And while I am at it, try to avoid on line entries of John Edward, that TV fraud who claims to talk to the dead.

No, THIS Edwards was an All Star catcher and Gold Glove winner who batted .364 in the 1961 World Series for the Reds.

And that impresses me more than cheating on your wife or taking money while pretending to talk to the dead.


I couldn't put McCormick at first over Perez, but that's why I have the 25th man spot!

"Buck" McCormick was and MVP candidate in 1939 when the Reds won their first pennant since 1919. The next year he won the MVP and the Reds won their second ever title (and the first one where the other team was actually TRYING to win.)
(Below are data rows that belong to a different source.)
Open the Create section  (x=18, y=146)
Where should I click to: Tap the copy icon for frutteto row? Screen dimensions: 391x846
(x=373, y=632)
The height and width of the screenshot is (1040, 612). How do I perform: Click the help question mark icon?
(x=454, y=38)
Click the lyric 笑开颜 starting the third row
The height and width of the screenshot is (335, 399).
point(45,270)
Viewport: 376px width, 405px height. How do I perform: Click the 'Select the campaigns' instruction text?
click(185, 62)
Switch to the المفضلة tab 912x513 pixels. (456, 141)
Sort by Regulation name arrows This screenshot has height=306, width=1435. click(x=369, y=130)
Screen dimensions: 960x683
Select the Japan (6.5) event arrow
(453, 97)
And while he had a lousy series in 1940, he did hit the double that sparked the winning rally in game 7.

His heroics plus his many years as a Reds broadcaster made his inclusion imperative!

That's a great team!
The All Time Hits leader? MVPs? Hall of Famers? World Series heroes!

The only think they lacked was a true work horse All Time Cy Young Award winning Ace.
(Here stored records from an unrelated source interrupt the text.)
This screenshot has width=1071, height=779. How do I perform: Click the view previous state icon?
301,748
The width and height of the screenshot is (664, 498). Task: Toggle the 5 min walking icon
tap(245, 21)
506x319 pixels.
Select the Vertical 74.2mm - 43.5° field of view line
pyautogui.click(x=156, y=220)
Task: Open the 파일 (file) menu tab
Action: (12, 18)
Do you think the Acquired Team has one?
Do you think they have one of the great pitchers of All Time?

Read on...



Lombardi was a great player, loved by the fans and was wrongly villified by sports writers for being a World Series goat. (He was knocked on his back with the ball lying close to him when Joe Dimaggio scored in the World Series clinching rally in 1939.)
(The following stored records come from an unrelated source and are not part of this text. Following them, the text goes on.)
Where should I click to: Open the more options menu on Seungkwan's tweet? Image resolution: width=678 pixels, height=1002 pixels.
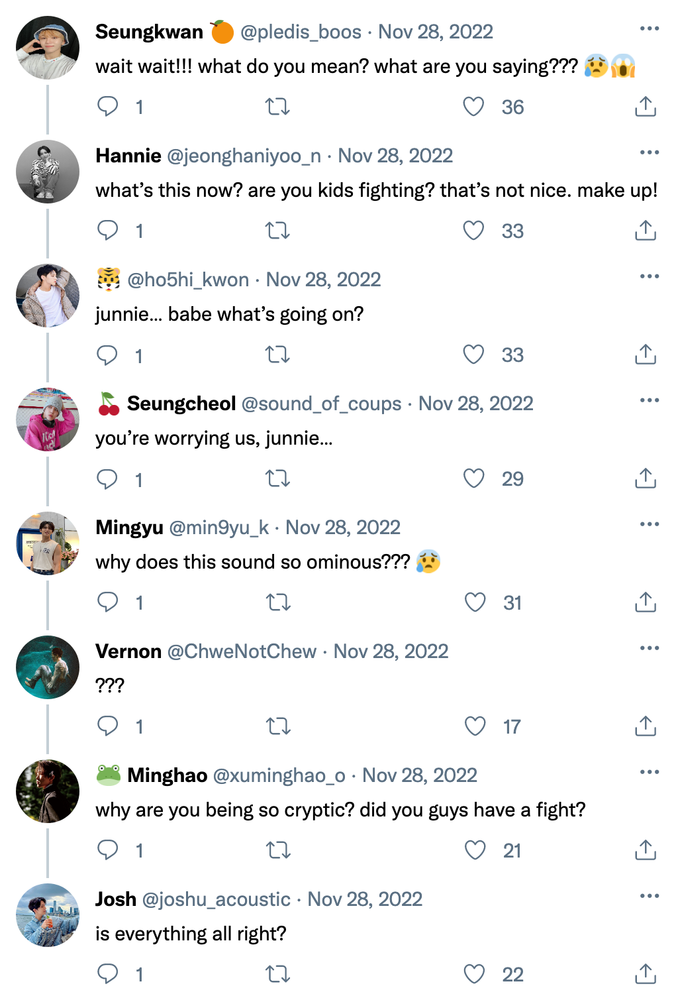point(650,28)
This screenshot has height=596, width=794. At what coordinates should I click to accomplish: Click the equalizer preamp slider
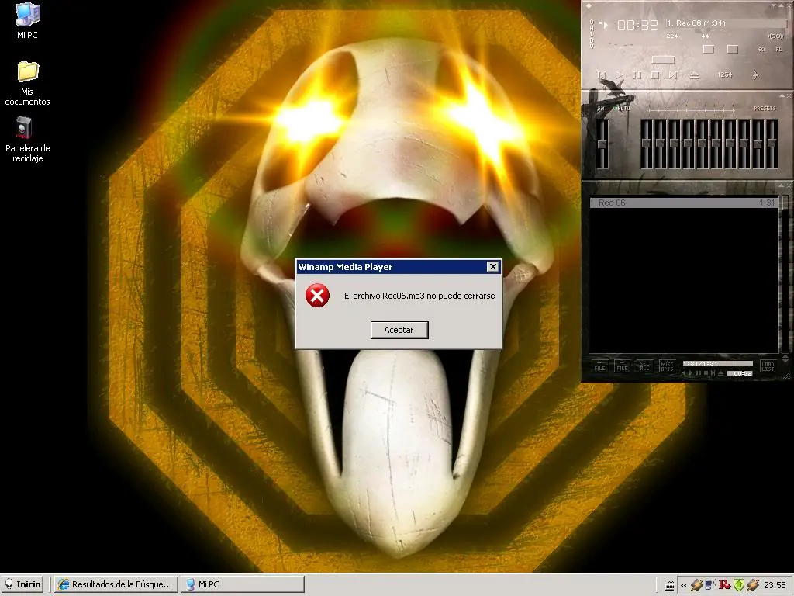pos(602,144)
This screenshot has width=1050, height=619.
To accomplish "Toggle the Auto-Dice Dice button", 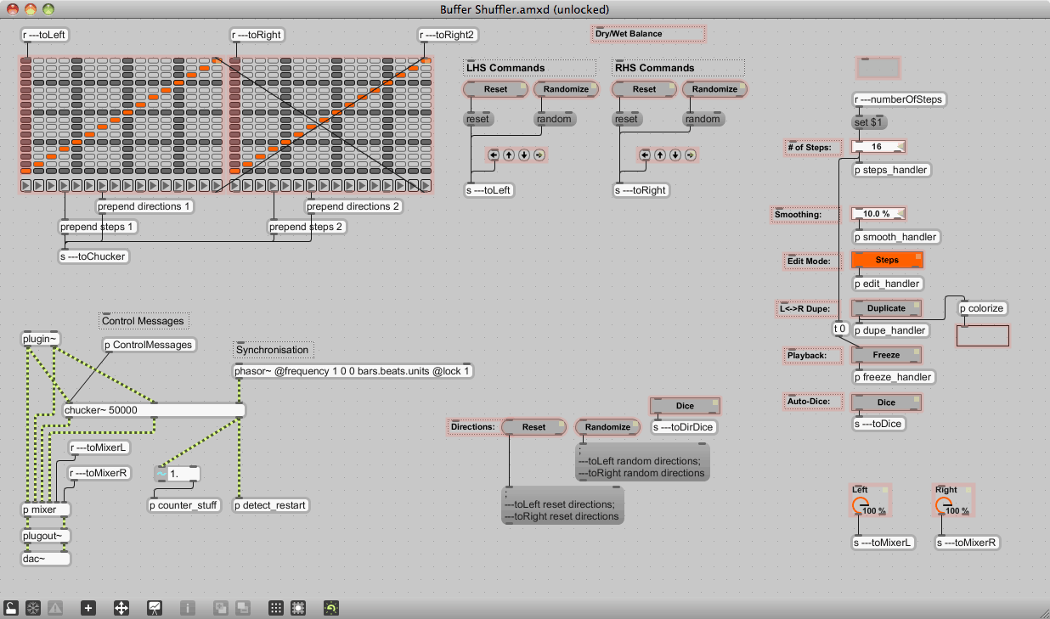I will point(887,402).
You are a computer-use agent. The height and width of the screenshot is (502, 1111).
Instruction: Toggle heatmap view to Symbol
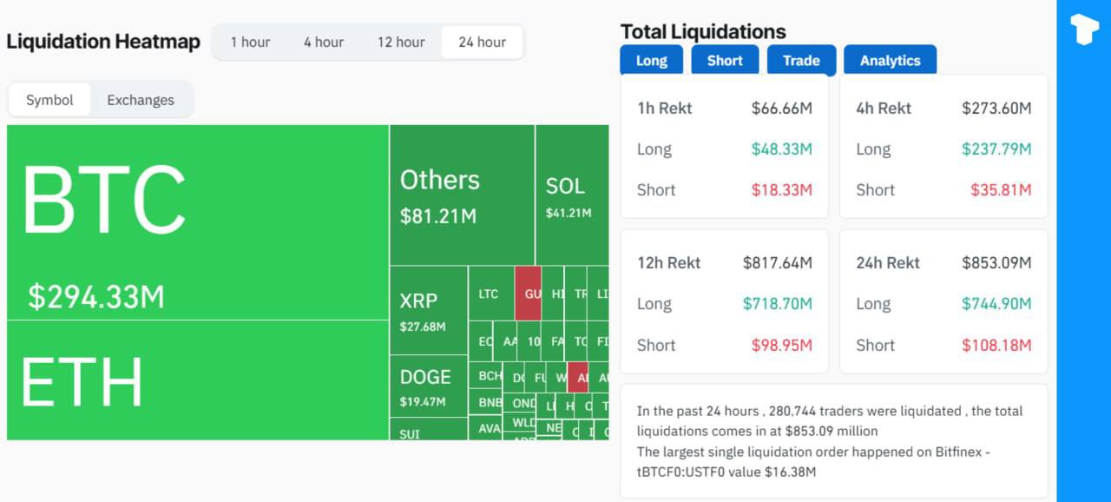49,100
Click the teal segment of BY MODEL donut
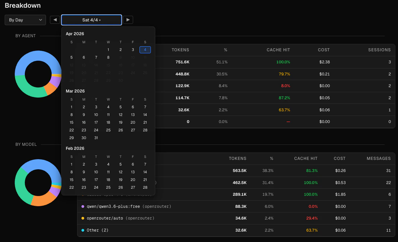 [x=56, y=184]
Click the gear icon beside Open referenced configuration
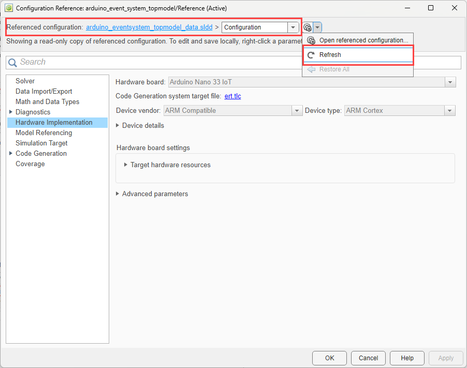 (x=311, y=39)

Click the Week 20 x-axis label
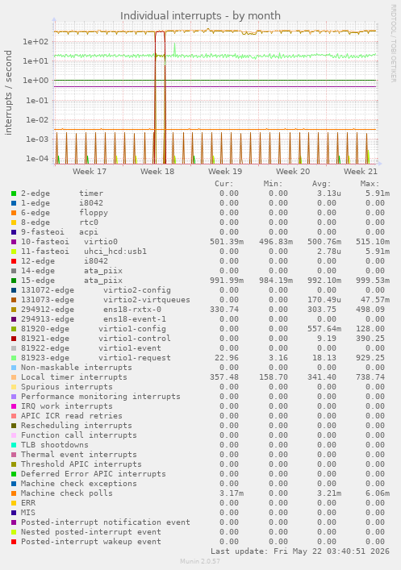[x=293, y=171]
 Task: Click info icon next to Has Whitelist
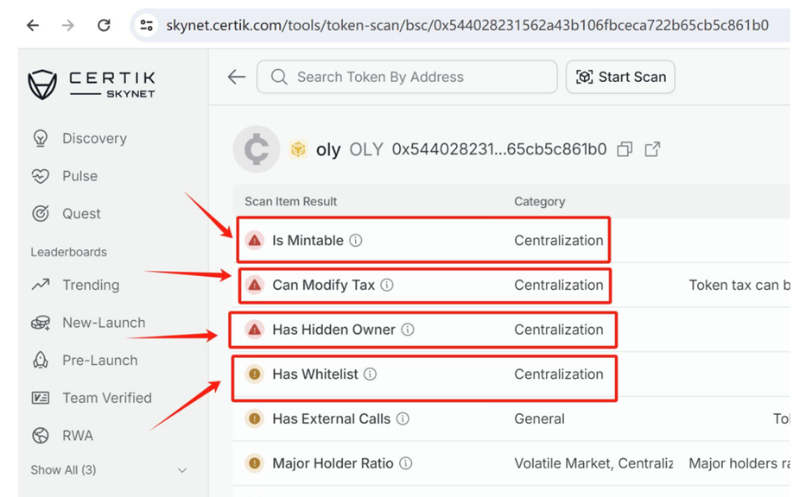pos(370,374)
You'd think he'd live that down, especially when the Reds won the World Series the next year.
They didn't.

He was the 1938 NL MVP and called both of Johnny Van Der Meer's no hitters. But the fan favorite fought demons later in his life and contemplated suicide.

He died before he was elected to the Hall of Fame in 1986. Hopefully he found some peace with himself and his baseball career.


Some day I'll write my "All Former Yankee Farm Hands Traded Away During The 1980s" team.
Morris no doubt will be on the club.

With Cincinnati he won the 1991 Batting Title and had a 1.000 OPS in the 1990 NLCS, drove in what turned out to be the World Series clinching run that year and won the coveted Sully Baseball Division Series MVP in 1995.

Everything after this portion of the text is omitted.